Data to process:

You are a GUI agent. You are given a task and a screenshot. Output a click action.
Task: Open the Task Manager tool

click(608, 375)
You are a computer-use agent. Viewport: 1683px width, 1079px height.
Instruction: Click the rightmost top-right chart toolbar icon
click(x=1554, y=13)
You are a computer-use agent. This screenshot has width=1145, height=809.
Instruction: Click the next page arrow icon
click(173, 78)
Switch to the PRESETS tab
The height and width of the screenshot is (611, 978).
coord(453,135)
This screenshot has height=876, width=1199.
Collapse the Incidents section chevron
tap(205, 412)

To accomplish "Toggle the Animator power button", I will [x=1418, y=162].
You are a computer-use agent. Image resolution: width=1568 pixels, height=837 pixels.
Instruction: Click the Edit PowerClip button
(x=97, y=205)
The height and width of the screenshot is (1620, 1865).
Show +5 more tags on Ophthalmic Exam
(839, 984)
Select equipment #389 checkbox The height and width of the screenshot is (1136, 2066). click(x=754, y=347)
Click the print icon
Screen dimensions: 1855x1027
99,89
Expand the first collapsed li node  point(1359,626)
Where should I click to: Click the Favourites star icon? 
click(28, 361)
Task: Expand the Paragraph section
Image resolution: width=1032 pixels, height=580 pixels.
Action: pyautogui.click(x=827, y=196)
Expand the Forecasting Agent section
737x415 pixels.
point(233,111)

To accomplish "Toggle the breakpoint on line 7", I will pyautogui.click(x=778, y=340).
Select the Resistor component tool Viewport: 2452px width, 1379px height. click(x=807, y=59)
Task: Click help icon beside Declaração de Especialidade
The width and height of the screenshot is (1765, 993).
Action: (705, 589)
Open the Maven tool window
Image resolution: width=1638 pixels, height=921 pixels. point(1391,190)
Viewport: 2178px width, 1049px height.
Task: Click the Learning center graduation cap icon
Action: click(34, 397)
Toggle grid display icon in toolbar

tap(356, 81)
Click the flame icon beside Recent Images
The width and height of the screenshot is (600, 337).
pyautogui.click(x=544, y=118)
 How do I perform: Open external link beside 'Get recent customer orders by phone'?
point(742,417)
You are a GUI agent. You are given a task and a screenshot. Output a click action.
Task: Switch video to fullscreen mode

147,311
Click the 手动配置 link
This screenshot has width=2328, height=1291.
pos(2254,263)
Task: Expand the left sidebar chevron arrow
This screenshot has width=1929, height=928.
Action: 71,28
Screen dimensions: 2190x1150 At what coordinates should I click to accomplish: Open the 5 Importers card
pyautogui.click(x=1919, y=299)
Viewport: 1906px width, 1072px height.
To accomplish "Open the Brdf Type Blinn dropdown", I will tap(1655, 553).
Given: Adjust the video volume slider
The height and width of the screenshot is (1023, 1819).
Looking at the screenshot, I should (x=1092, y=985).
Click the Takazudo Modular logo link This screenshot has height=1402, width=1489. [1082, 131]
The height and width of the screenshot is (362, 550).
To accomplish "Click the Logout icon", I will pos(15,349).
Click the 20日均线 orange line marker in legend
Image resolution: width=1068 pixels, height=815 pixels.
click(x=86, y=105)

Exercise requirements: Only the lines from the start of the material through the line containing "You are a computer-use agent. This" should be repeated, and they should be repeated exactly.

Answer to the exercise:
You are a GUI agent. You are given a task and a screenshot. Output a click action.
Task: Open the Task Manager tool

click(608, 375)
You are a computer-use agent. Viewport: 1683px width, 1079px height.
Instruction: Click the rightmost top-right chart toolbar icon
click(x=1554, y=13)
You are a computer-use agent. This screenshot has width=1145, height=809.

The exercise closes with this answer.